Il secondo è probabilmente il segmento più debole della trilogia, o almeno risulta scontato riguardandolo oggi. Millicent e Therese sono due sorelle gemelle identiche ma caratterialmente opposte: frustrata e paranoica la prima, disinibita ed estroversa la seconda. Millicent crede addirittura che ci sia qualcosa di diabolico in Theresa, mentre quest’ultima è stufa del comportamento assillante della sorella. A provare a fare da intermediario c’è il medico di famiglia, il dottor Ramsey, che subisce una sfuriata da Therese per poi essere liquidato a telefono da Millicent, che gli dice di non aver più bisogno di lui perché ormai sa come risolvere i suoi problemi. Il tema del gemello malvagio non era una novità, ma il problema non sarebbe stato neppure questo dato che ancora oggi si gioca, in cinema, tv e letteratura, con il doppio. Il problema è uno svolgimento troppo lineare, con un “twist” che twist non è, dato che si intuisce fin subito. Pazzesca come sempre però Karen Black.

Amelia

Arriviamo al terzo segmento, quello più famoso e che ha provocato maggiori notti insonni. Amelia ritorna nel suo appartamento con un regalo per il fidanzato antropologo: una statuetta feticcio inquietante. Nel pacco è presente un foglio sul quale è spiegato che si tratta di un oggetto maledetto, in cui è intrappolato lo spirito di un cacciatore malvagio, reso inoffensivo da una catenella dorata legata al suo corpo. Amelia, inoltre, è da poco andata a vivere da sola, probabilmente per fuggire dalla madre opprimente. Con questa, la protagonista ha un lungo battibecco per telefono mentre la macchina da presa quasi non si stacca da lei, rendendo evidente lo stress emotivo che quel rapporto le provoca. Successivamente, Amelia rompe inavvertitamente la catenella della statuetta, liberando lo spirito malvagio del cacciatore. Il feticcio prende così vita e inizia a inseguirla e accoltellarla per l’appartamento. Karen Black ha partecipato alla scrittura di questo terzo segmento, rendendolo indimenticabile: ha riscritto il dialogo iniziale tra Amelia e la madre, per sottolineare la natura morbosa del rapporto, e sua fu anche l’idea di mostrare quell’inquietante ed iconico ghigno nella scena finale.

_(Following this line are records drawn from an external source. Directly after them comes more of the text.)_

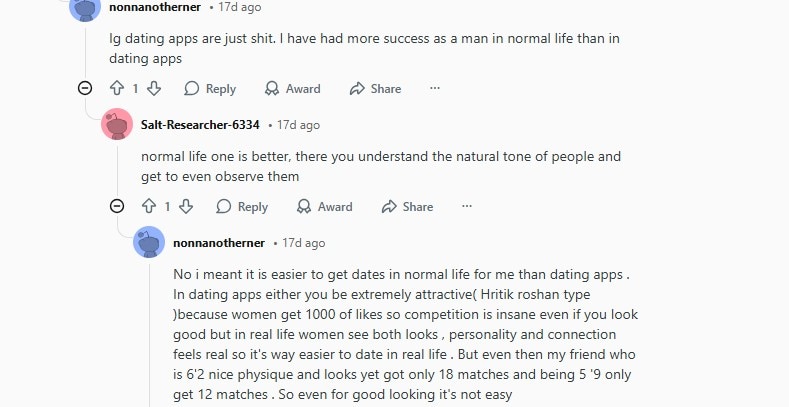789x407 pixels.
Task: Collapse nonnanotherner's comment thread
Action: coord(85,89)
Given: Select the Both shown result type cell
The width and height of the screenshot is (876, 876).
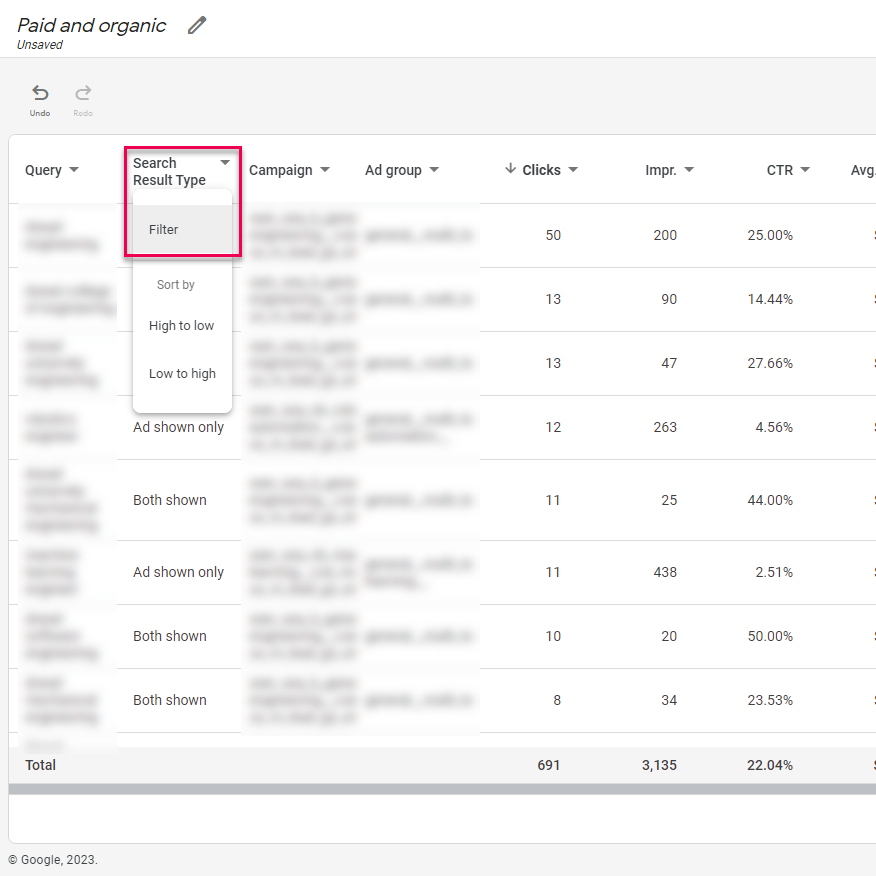Looking at the screenshot, I should pyautogui.click(x=169, y=500).
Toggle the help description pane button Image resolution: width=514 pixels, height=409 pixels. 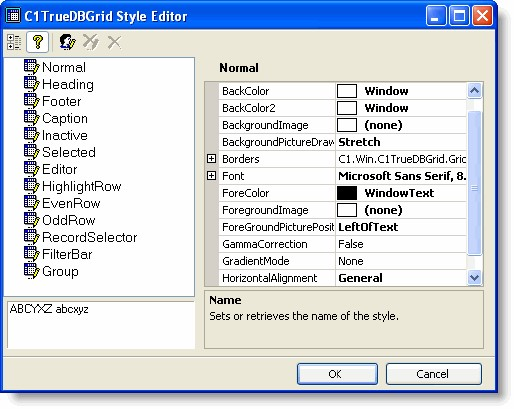[x=38, y=42]
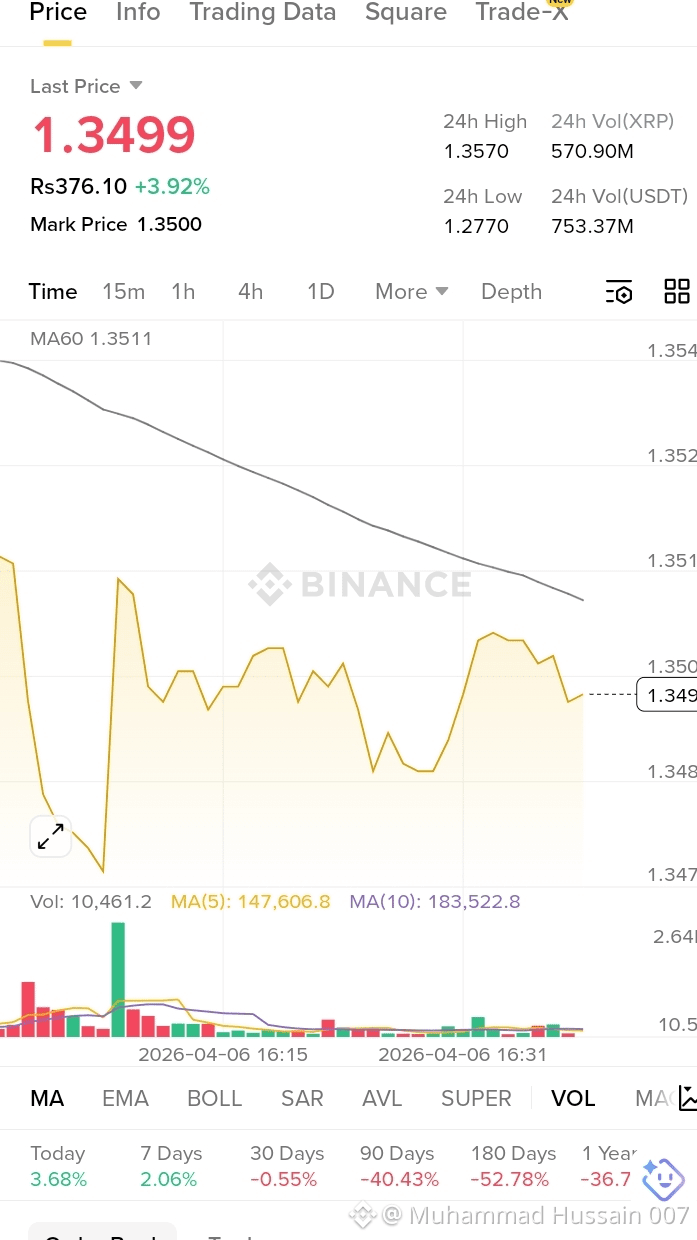The image size is (697, 1240).
Task: Select the 1D timeframe
Action: coord(320,291)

Trilogia del terrore è un piccolo capolavoro/cult che si fa volere bene. Karen Smith regge alla perfezione ogni episodio, ed insieme a lei è il feticcio Zuñi ad aver reso il tutto indimenticabile. Prima di film come La bambola assassina o Dolls, questa statuetta tribale entrava nell’immaginario pop (o almeno in quello dei fan dell’horror) come una delle primissime bambole diaboliche e assassine. Inutile scomodare Freud e il perturbante; ormai è cosa nota che le bambole, con le loro fattezze simil umane, creano un senso di straniamento quando cominciano a muoversi, che sia semplicemente girare gli occhietti vitrei o camminare sulle loro gambette di plastica. Il feticcio qui, poi, è doppiamente straniante, siccome rappresenta la realtà lontanissima e “altra” della popolazione Zuñi, la quale emerge in tutta la sua ferocia (attribuitagli nel film, sia chiaro) soprattutto nel segmento finale, quando la protagonista si trasforma, abbandona il suo essere “civile” e si prepara a fare quello che inconsciamente avrebbe sempre voluto fare.